EXERCISE DETAILS
Please repeat each line from the one holding "Given: Click the $69 price label" through the final line of the data, exactly as it stands, with no pictures.

DATASET CONTENT
=-=-=-=-=

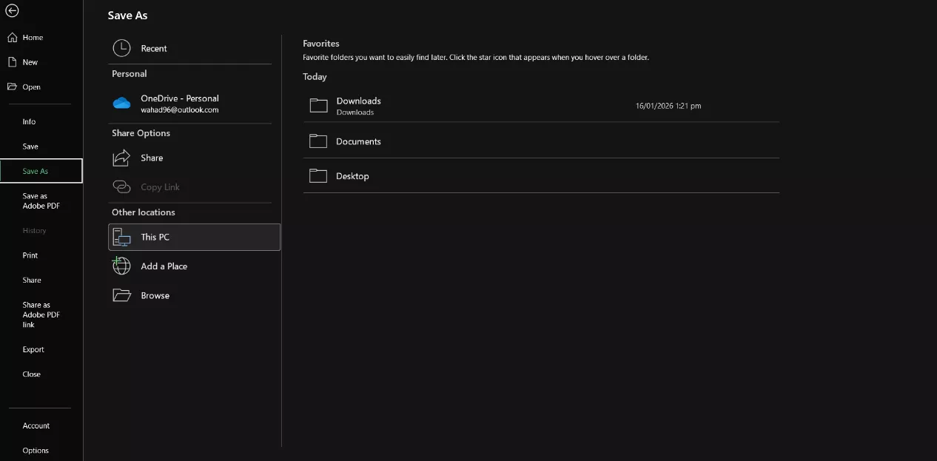Click the Browse folder icon
This screenshot has width=937, height=461.
[121, 295]
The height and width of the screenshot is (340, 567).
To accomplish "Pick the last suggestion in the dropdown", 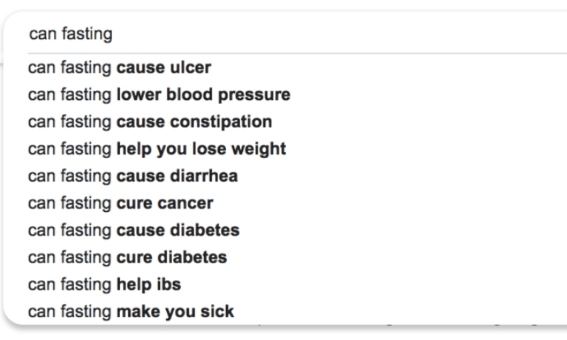I will tap(131, 311).
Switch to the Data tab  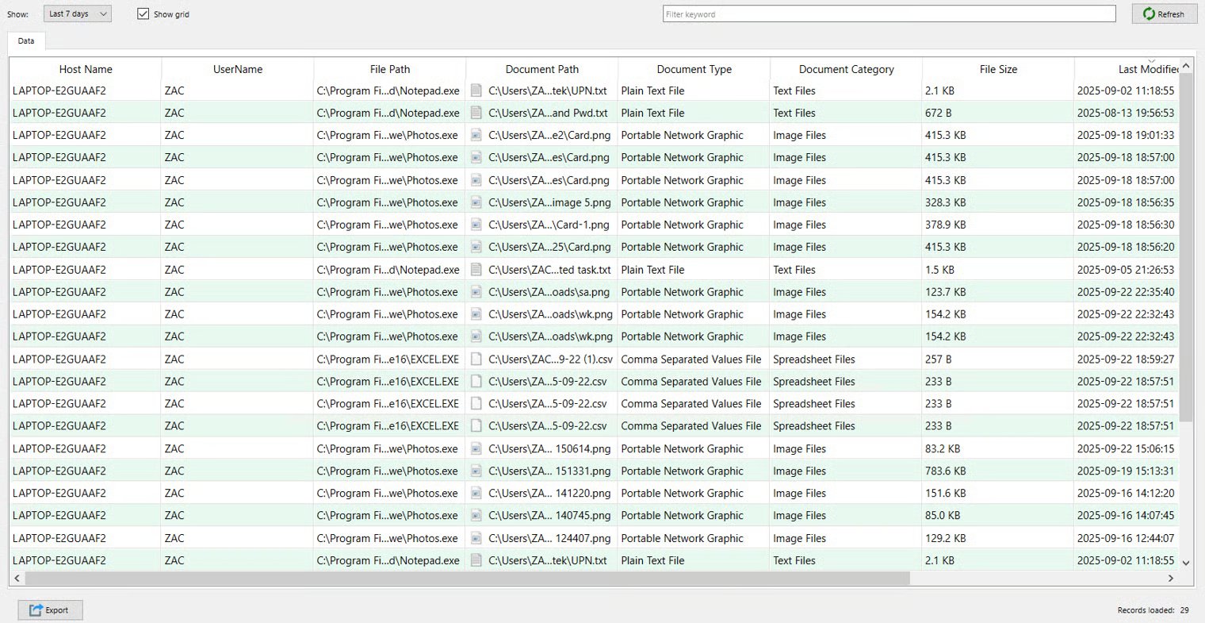click(26, 41)
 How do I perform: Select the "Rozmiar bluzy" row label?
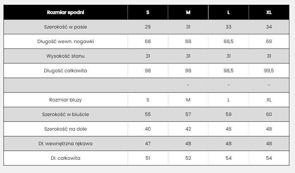pos(66,100)
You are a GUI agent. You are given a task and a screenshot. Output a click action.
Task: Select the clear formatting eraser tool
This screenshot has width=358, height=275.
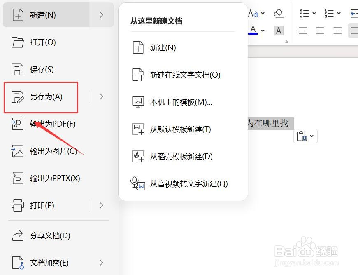[279, 13]
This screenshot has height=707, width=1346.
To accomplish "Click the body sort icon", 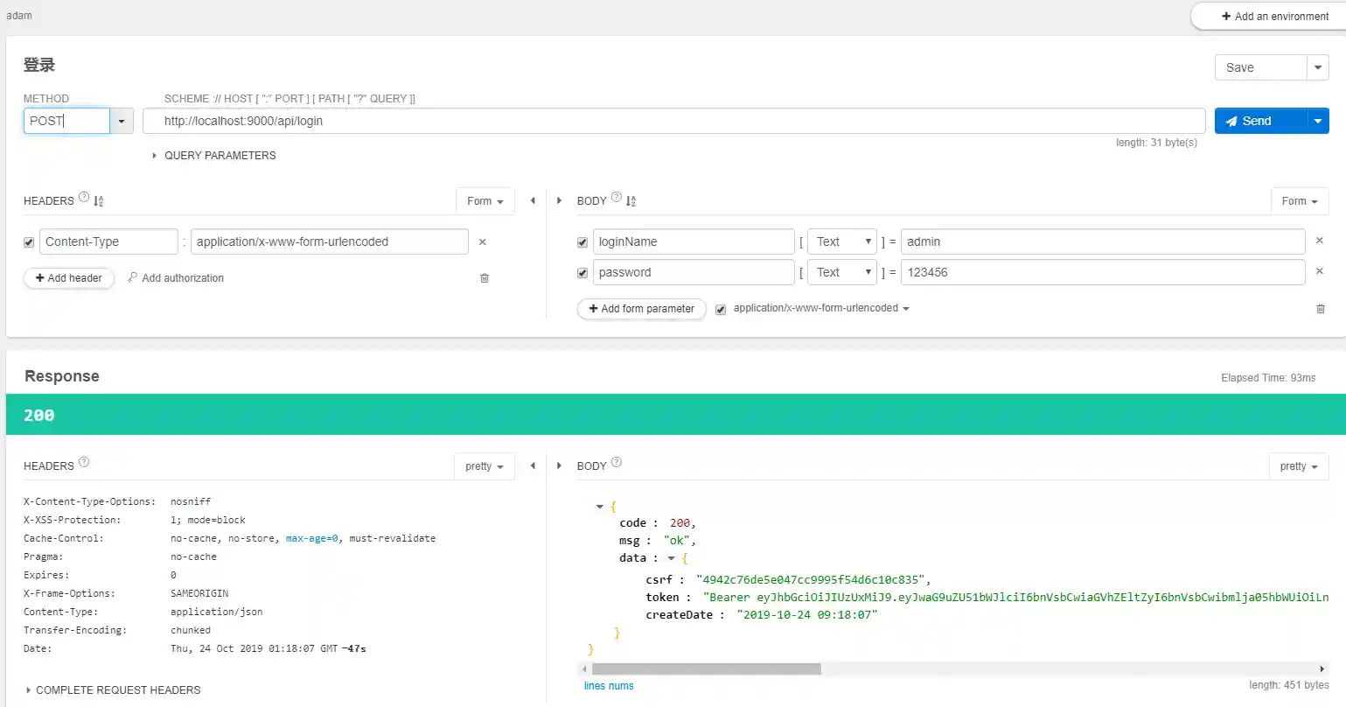I will click(631, 201).
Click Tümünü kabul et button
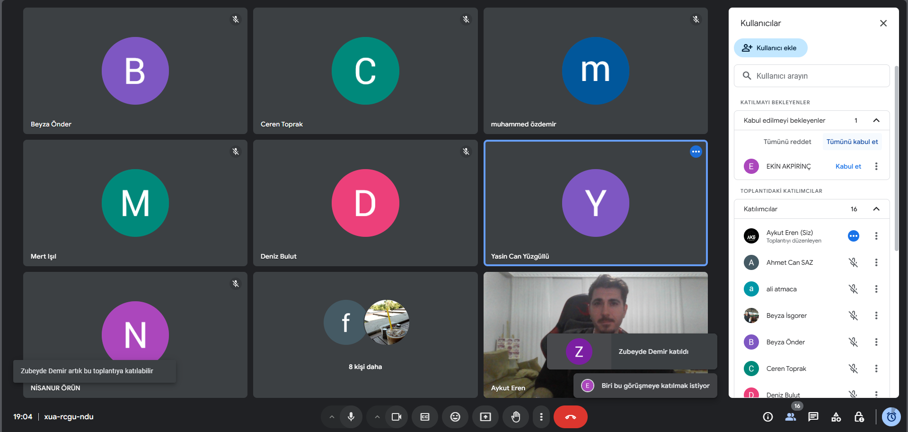The height and width of the screenshot is (432, 908). (852, 142)
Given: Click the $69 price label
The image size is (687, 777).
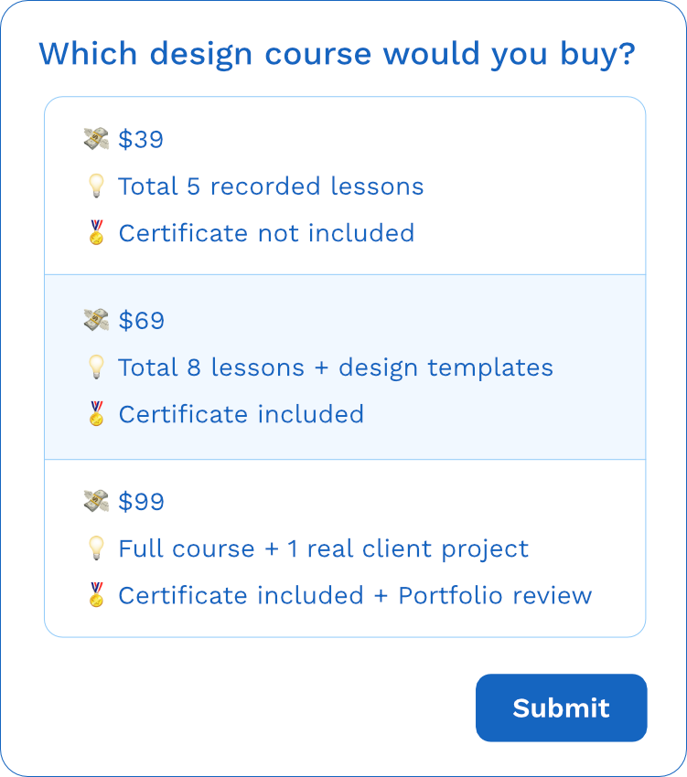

=-=-=-=-=

SOLUTION TO THIS PROBLEM
Given: Click the $69 price label
The image size is (687, 777).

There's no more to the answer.